INSTRUCTIONS:
1. Write out the Gemini Embedding 2 article word for word, from "Gemini Embedding 2 - Audio, Text, Images, Docs, Videos" to "one shared vector space.".
2. Continue the Gemini Embedding 2 article past its last sentence.

Start of EXTRACT TO READ

Gemini Embedding 2 - Audio, Text, Images, Docs, Videos
Based on Sam Witteveen's video on YouTube. If you like this content, support the original creators by watching, liking and subscribing to their content.
Gemini Embedding 2 is presented as a single natively multimodal embedding model that embeds text, images, audio, PDFs, and videos (up to 2 minutes) into one shared vector space.
Briefing
Gemini Embedding 2 is positioned as a single, natively multimodal embedding model that collapses what used to require many separate pipelines—one model per modality, multiple vector stores, and extra fusion or reranking logic. Instead of converting audio to text or images to captions and then searching across separate indexes, Gemini Embedding 2 can embed text, images, up to 2-minute videos, audio files, and PDFs directly into a shared vector space. The practical payoff is straightforward: one API call, one index, and one query can retrieve semantically similar content across modalities—text-to-image, image-to-video, audio-to-video, and more—without stitching together five different systems.

End of EXTRACT TO READ
Start of AVAILABLE DATA

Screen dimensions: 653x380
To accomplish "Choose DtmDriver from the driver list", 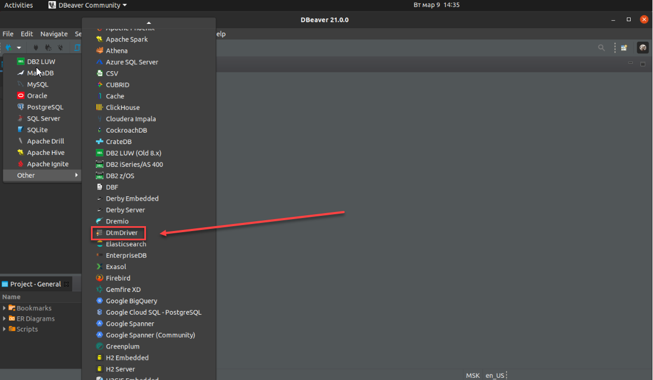I will click(121, 233).
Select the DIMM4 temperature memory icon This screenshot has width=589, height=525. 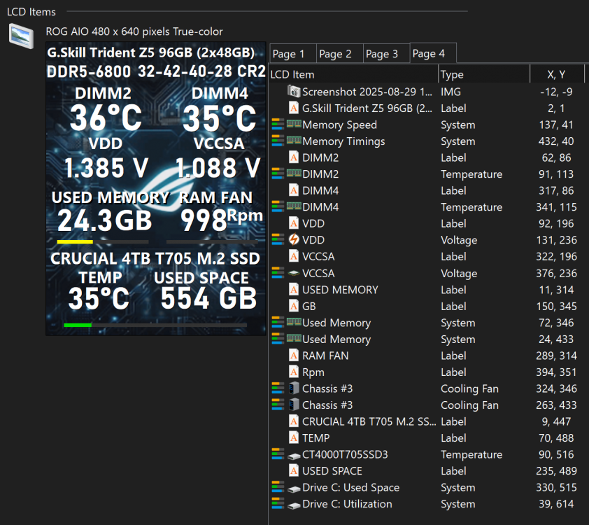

End of AVAILABLE DATA

RESPONSES:
1.
Gemini Embedding 2 - Audio, Text, Images, Docs, Videos
Based on Sam Witteveen's video on YouTube. If you like this content, support the original creators by watching, liking and subscribing to their content.
Gemini Embedding 2 is presented as a single natively multimodal embedding model that embeds text, images, audio, PDFs, and videos (up to 2 minutes) into one shared vector space.

2.
At the core is the embedding concept: the model turns any supported input—whether a sentence, a photo, a clip, a recording, or a PDF—into a high-dimensional vector that captures semantic meaning. Similar vectors land close together, so similarity search becomes a cross-modal retrieval mechanism. The transcript emphasizes that these representations live in thousands of dimensions (not just a small 3D intuition), enabling fine-grained matching such as recognizing not only “cats,” but also visual attributes like black-and-white patterns and specific facial characteristics.
The model’s multimodal capability goes beyond “choose one modality.” It can accept multiple modalities in a single request—for example, combining an image and a text description to produce one embedding representing their joint meaning. That enables workflows like searching for watch videos using an embedding derived from “a watch description plus a watch-band image,” even when the exact target image isn’t available. The demo described in the transcript illustrates this behavior: image queries return both matching images and relevant videos, and speech queries return images and videos containing the referenced subject.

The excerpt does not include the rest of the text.